Contributions come from a wide array of experts, and highlight answers to questions from various disciplinary and geographical areas; from mixed methods to multimodal and online research, from specific types of data and methods to specific target groups, and from theoretical and epistemological contexts to those where funding has an impact on how research is done and assessed.

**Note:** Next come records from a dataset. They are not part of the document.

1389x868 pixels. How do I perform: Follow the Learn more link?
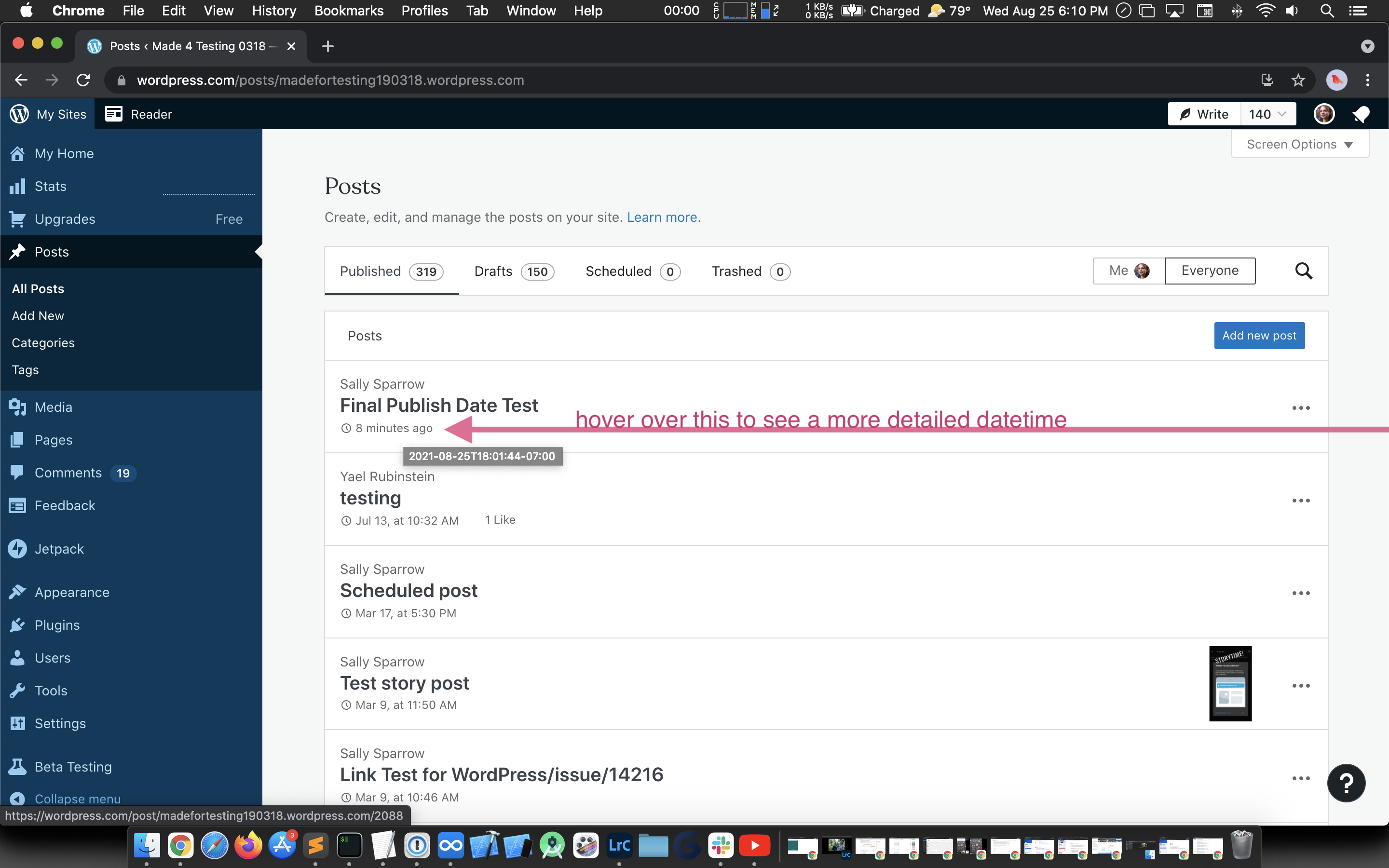tap(662, 217)
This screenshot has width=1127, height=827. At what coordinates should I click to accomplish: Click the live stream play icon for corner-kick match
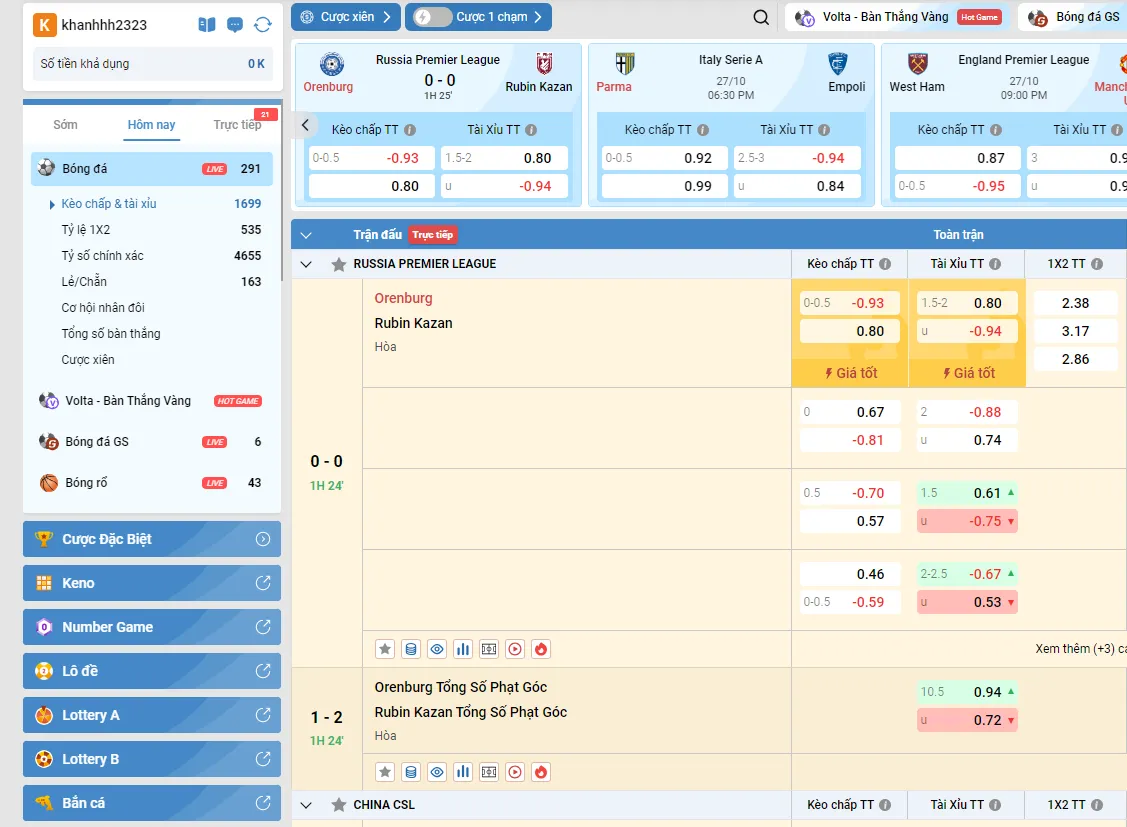515,772
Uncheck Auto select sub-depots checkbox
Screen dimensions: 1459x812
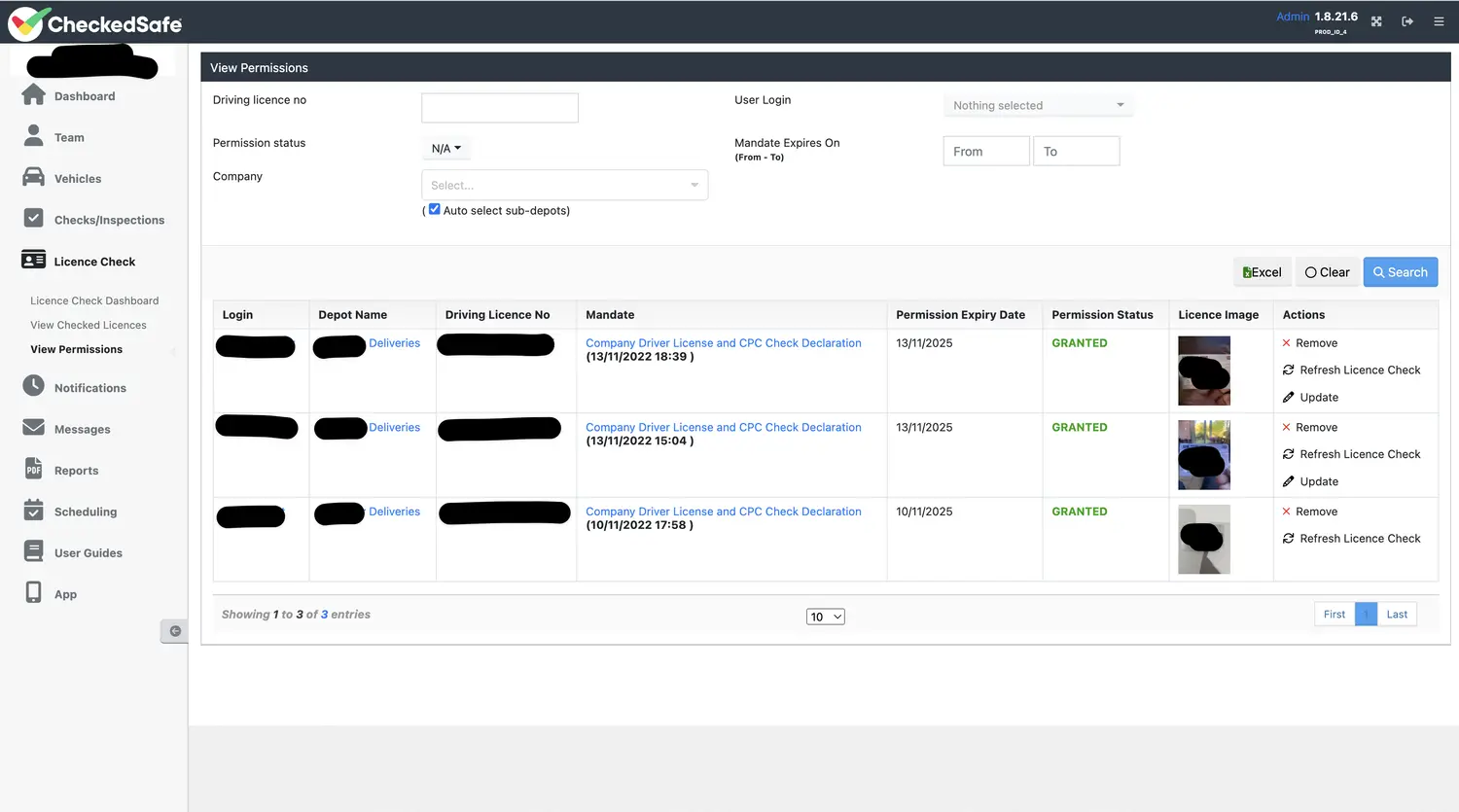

Qualitative research has evolved in many respects in recent decades and has grown increasingly multidisciplinary. Research in general is facing new challenges around how to take diversity and decolonisation into account in what researchers do, as well as how to produce and communicate qualitative research quality. This Handbook offers a timely overview of such developments, and will support researchers involved in planning, designing, doing and evaluating qualitative research in developing an increased sensitivity for contemporary debates and challenges in the field.
Part I Philosophies and Epistemologies of Qualitative Research Quality
Part II Disciplinary Discourses of Qualitative Research Quality
Part III Qualitative Research Quality for Specific Approaches
Part IV Rethinking Qualitative Research Quality for Specific Methods and Data
Part V Rethinking Strategies for Quality in Qualitative Research
Part VI Rethinking Criteria for Quality in Qualitative Research
Part VII Extending Contexts and Challenges for Qualitative Research Quality
Research quality is the prime consideration for any methodology and in qualitative research it is also one of the most elusive and hotly contested. This impressive handbook, the latest from Uwe Flick, an international authority on qualitative methods, is contemporary – with themes of diversity, decolonisation, and digital resources threaded throughout the contributions – and closely reflects the increasing multidisciplinary presence of qualitative research. Compelling scholarship and the handbook’s genuinely global reach make this a crucial resource for students and practitioners of qualitative research across the social sciences and for those who fund or evaluate qualitative studies.